Mysterieuze vindplaats?
Rijdend door het stille landschap laat ik de fantasie op hol slaan. Maar zijn er dan helemaal geen grafheuvels uit de ijzertijd? vraag ik hoopvol. Of muren van ruïnes van kastelen uit de tijd van de Meringoviërs?
‘Ach nee,’ zegt Eliane. ‘Zó oud is het niet. Sommige stukken misschien, maar het is zo moeilijk te achterhalen dat ik er niets over wil zeggen. Stenen zijn altijd oeroud, want je kunt ze tot in het oneindige hergebruiken. Ga niet zoeken, want je zult niets vinden. Tenminste niet boven de grond. Zelfs mevrouw Auricoste, de grote geschiedkundige van de streek, is op zoek geweest naar resten. Hele weilanden en bossen heeft ze uitgekamd voor sporen van molens, kasteeltjes van vazallen die worden genoemd in obscure documenten die in de archieven van Cahors zijn opgeborgen. Ze heeft niks gevonden. Is ook niet raar. Kijk niet zo triste! Een gebouw dat verlaten was, kon je mooi afbreken om er je eigen huis van te bouwen! Prachtig toch? Of muurtjes bouwen op de grens van je terrein. Bedenk goed dat het een arme streek was. Gehouwde stenen zijn nog steeds duur.’

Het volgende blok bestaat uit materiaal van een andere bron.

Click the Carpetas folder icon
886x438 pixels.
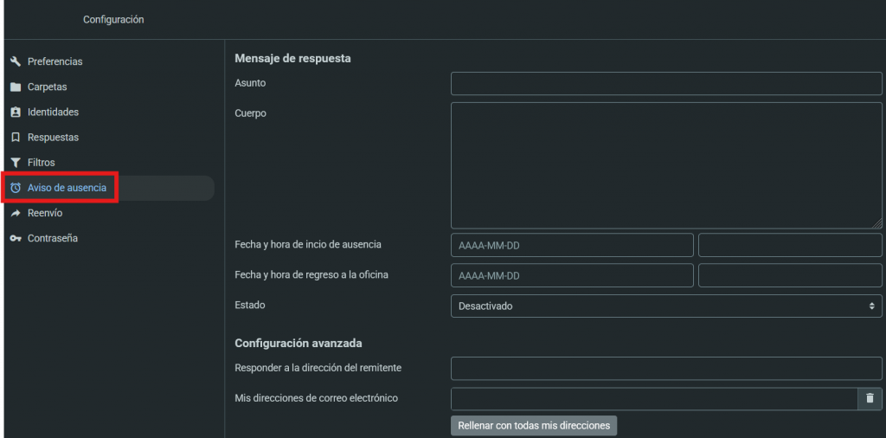pos(16,87)
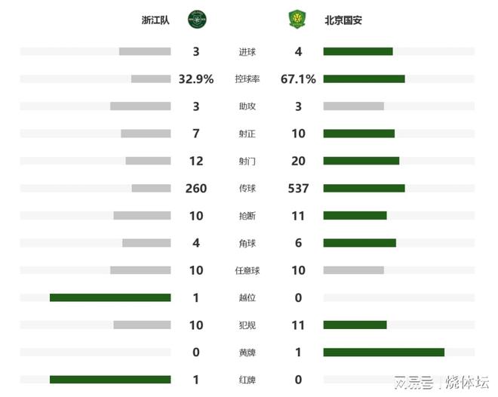Click Zhejiang's green 越位 bar
Image resolution: width=498 pixels, height=397 pixels.
tap(110, 298)
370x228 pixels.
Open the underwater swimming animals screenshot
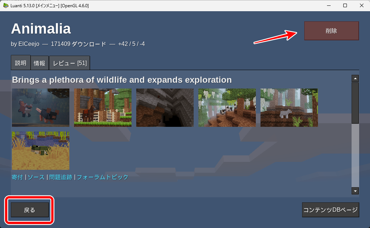click(x=40, y=108)
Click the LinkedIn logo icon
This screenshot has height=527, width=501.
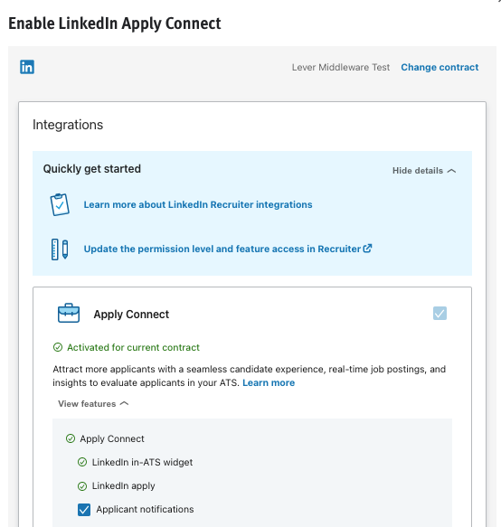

Ultieme recycling dus. Een wonder dat er nog zo veel kastelen over zijn in dit sprookjesland. Ik ga maar weer eens een wandeling maken. Fossielen zal ik niet vinden, maar wel stenen die een verhaal vertellen – over een grens, of een huis, of een put. Herinneringen aan de tijd dat er nog stemmen klonken in dit verlaten stuk Frankrijk. De muurtjes en steenhopen vormen samen de lijnen van de geschiedenis. Dan leer ik misschien de ziel van het land weer wat beter kennen. Dat is meer waard dan welke fossiele vondst ook.